Less comfortable, more prophetic
“We ask you to allow us to be young. We invite you to be young – open to renewal and transformation and willing to turn aspects of the way we do mission upside down.”
– Joy Eva Bohol, missionary, program executive for Youth Engagement, World Council of Churches, Switzerland, from the Philippines
The conference concluded with a presentation from Joy Eva Bohol, a missionary serving with the World Council of Churches in Geneva. She described some of the challenges faced by young adults she’s encountered: unemployment, migration, refugee life, climate change, access to basic human needs, opportunity, gender violence and access to decision-making bodies. She pointed to an increasingly difficult climate for young adults, who are often denied entry into other countries; she had to cancel a youth event because three out of four youth and young adults invited could not obtain visas to enter Switzerland.

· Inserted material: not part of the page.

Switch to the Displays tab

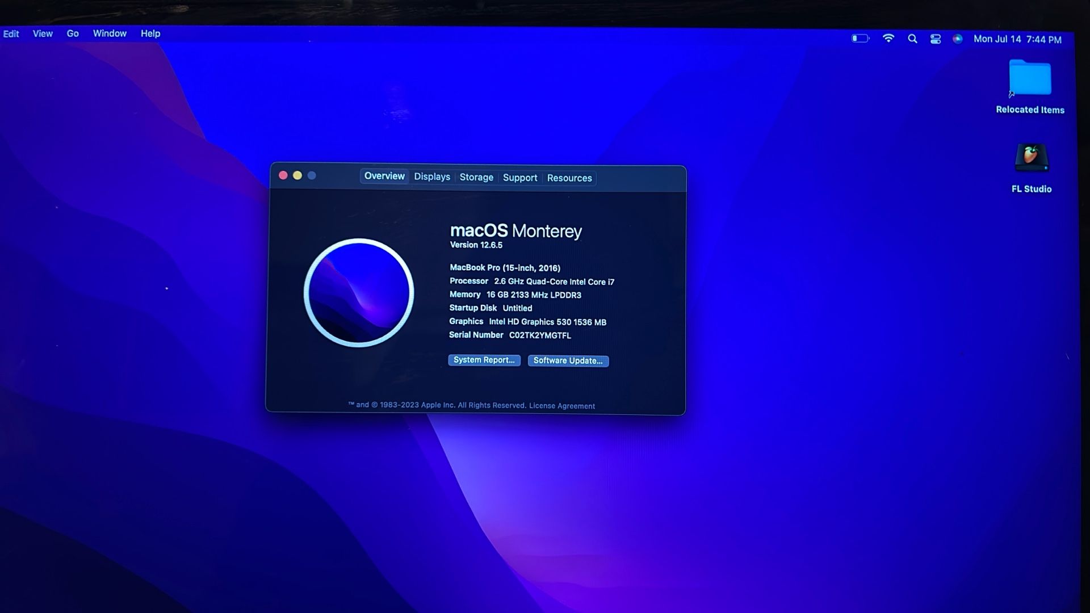432,177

The church needs to find creative ways to encounter people, particularly young people, where they are and where they gather. Church is getting too comfortable, she noted. “To witness, to be uncomfortable, to be prophetic, to speak truth to power, to be inclusive, to stand with the oppressed and those in the margins – by this we transmit the gospel and see the order of things turned upside down,” said Bohol.
Throughout the various plenaries, panel discussions and one-on-one conversations in the hallways, participants discovered how the foundations of mission ministry have been turned upside down many times in 200 years of practice. The living, breathing church moving across the landscape in the backpacks of migrants and the suitcases of missionaries will journey wherever God leads it. “When we put a block in God’s way, commented Heath, “God becomes like water and flows around it.”
Christie R. House is the senior editor/writer for Global Ministries.